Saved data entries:

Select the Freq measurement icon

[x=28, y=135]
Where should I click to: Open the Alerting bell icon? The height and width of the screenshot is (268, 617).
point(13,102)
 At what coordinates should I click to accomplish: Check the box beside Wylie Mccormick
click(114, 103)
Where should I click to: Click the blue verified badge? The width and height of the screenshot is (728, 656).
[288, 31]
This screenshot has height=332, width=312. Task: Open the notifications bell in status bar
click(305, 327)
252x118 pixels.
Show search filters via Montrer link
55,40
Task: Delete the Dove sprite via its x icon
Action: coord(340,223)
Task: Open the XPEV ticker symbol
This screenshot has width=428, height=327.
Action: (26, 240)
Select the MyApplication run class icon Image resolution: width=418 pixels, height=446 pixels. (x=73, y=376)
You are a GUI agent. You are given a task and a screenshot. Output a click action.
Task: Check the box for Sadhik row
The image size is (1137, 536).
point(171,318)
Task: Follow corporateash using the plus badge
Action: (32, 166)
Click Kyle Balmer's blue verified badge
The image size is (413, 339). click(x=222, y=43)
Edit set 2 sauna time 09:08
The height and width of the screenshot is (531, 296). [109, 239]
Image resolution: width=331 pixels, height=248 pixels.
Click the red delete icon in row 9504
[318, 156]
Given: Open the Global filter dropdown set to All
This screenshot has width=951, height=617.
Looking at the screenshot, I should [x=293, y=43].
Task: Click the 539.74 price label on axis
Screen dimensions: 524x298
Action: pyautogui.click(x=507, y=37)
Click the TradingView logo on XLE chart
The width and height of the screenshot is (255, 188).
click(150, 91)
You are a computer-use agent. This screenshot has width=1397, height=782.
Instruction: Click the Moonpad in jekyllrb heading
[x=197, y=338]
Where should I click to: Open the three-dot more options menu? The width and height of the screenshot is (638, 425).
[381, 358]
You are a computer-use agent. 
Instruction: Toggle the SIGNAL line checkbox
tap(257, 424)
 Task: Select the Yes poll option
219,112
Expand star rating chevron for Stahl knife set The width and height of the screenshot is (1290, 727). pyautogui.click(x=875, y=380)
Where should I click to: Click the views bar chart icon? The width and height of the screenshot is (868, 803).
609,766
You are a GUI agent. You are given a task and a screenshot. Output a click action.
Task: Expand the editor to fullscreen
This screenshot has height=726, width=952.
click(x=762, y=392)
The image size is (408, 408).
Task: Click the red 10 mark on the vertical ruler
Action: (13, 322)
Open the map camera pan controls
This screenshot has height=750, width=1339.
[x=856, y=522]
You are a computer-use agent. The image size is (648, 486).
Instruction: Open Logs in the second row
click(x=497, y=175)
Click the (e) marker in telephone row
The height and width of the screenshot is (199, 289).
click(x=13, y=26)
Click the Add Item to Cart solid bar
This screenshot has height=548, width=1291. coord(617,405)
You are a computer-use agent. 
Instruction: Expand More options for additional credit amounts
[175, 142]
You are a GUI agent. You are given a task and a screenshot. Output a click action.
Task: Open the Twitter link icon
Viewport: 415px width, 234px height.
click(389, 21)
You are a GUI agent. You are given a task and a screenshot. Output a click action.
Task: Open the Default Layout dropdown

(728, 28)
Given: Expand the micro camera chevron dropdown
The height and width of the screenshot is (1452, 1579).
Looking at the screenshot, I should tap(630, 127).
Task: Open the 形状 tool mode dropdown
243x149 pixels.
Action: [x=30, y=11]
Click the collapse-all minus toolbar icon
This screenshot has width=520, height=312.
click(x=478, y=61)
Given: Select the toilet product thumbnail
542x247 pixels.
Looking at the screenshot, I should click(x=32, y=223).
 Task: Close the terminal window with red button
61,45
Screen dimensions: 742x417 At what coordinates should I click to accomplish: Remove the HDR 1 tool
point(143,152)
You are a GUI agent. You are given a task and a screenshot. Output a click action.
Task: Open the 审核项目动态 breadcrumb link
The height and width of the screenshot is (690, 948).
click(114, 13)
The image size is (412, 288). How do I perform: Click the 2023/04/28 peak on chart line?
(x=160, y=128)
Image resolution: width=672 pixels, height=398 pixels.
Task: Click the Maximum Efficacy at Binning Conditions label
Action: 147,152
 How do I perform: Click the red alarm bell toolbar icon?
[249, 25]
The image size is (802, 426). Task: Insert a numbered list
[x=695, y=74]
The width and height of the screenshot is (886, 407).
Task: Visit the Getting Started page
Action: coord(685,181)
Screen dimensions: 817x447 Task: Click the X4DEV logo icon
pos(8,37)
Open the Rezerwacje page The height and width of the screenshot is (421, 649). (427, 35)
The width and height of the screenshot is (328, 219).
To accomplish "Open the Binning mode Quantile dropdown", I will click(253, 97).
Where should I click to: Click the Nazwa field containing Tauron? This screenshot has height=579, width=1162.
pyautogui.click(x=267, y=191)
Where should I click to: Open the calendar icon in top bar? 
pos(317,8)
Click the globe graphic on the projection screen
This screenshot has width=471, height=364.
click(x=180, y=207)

Task requirements: Please copy, exactly and with nothing else, the lines above beginning at the line that has "The image size is (412, 288)." and ending with the line that has "The width and height of the screenshot is (328, 219).".

Result of the task:
The image size is (412, 288). How do I perform: Click the 2023/04/28 peak on chart line?
(x=160, y=128)
Image resolution: width=672 pixels, height=398 pixels.
Task: Click the Maximum Efficacy at Binning Conditions label
Action: 147,152
 How do I perform: Click the red alarm bell toolbar icon?
[249, 25]
The image size is (802, 426). Task: Insert a numbered list
[x=695, y=74]
The width and height of the screenshot is (886, 407).
Task: Visit the Getting Started page
Action: coord(685,181)
Screen dimensions: 817x447 Task: Click the X4DEV logo icon
pos(8,37)
Open the Rezerwacje page The height and width of the screenshot is (421, 649). (427, 35)
The width and height of the screenshot is (328, 219).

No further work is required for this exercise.